Comitato per la Libertà e l’Indipendenza del Libano, Cristianità n. 191-192 (1991)
Dopo la cessazione delle ostilità nell’area del Golfo Persico, insanguinata da tragici scontri dal 17 gennaio al 28 febbraio 1991, mentre il mondo tutto attende la trasformazione del “cessate il fuoco” in pace, si delinea all’orizzonte la possibilità di un esame globale dei problemi della regione mediorientale.
In quest’ottica, evidentemente, si situa anche la riunione a Roma dei presuli interessati al dopoguerra, convocata dal Santo Padre Giovanni Paolo II. Perciò, il
Comitato per la Libertà e l’Indipendenza del Libano
— un organismo nato per sostenere le ragioni del popolo libanese e che opera in collaborazione con movimenti cattolici del Paese dei Cedri, dove ha svolto diverse missioni di solidarietà — ritiene di doversi e di potersi rivolgere ai detentori del potere spirituale per attirare la loro attenzione su una parte del contenzioso regionale di straordinaria importanza.
Allo scopo ricorda che in Libano si è svolta una guerra durata sedici anni, con ingenti danni materiali, ma con un esito che,
— data l’occupazione del territorio da parte di quattro eserciti stranieri,
— la palese dipendenza delle autorità uscite dagli accordi di Taif nei confronti del governo siriano,
— l’attacco portato all’identità culturale del popolo, per esempio attraverso modifiche dei programmi scolastici,
costituisce un pericolo forse maggiore della guerra guerreggiata, in quanto comporta l’eventualità che la fine delle ostilità coincida con la fine del Libano come paese politicamente libero e indipendente, che trasmette un messaggio di pluralismo e di tolleranza, quindi un messaggio indispensabile per il presente e per il futuro dell’Oriente.
Perciò pare assolutamente necessario che chi detiene un grande potere, come tale riconosciuto certamente dai popoli anche se non sempre o non sempre adeguatamente da chi li governa, ricordi come si possa chiamare pace vera soltanto quella che si accompagna alla giustizia.
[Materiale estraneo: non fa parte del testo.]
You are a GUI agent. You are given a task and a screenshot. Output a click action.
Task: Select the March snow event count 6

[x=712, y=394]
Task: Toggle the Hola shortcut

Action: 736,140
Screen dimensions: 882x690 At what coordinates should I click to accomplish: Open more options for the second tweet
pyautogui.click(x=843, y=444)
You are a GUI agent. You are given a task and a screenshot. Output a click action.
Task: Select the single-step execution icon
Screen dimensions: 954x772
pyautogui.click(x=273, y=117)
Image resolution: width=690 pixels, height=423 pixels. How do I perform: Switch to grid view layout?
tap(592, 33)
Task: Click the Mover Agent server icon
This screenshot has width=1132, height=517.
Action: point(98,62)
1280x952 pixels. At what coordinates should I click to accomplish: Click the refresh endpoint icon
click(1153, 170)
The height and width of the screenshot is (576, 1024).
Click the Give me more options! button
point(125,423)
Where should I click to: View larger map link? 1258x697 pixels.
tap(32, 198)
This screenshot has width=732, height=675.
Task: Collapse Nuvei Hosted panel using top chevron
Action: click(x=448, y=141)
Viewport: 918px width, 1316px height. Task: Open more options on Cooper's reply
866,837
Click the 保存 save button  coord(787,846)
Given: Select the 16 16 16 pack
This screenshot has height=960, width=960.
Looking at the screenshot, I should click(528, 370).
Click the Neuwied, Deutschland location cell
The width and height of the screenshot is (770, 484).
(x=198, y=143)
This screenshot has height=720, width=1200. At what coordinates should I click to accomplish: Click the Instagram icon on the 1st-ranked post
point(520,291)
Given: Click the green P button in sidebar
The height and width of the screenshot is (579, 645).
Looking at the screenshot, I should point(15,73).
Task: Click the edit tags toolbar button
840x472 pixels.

Quindi, per il popolo libanese — nessuna delle sue diciassette comunità religiose esclusa — giustizia significa:
1. ritiro di tutte le forze straniere dal suo territorio,
2. garanzia di frontiere riconosciute internazionalmente,
3. solidarietà internazionale per proteggere la sua formula politico-sociale pluralistica dalle ingerenze esterne,
4. elezioni libere, che permettano l’insediamento di un governo veramente rappresentativo del corpo sociale, anche nei rapporti internazionali.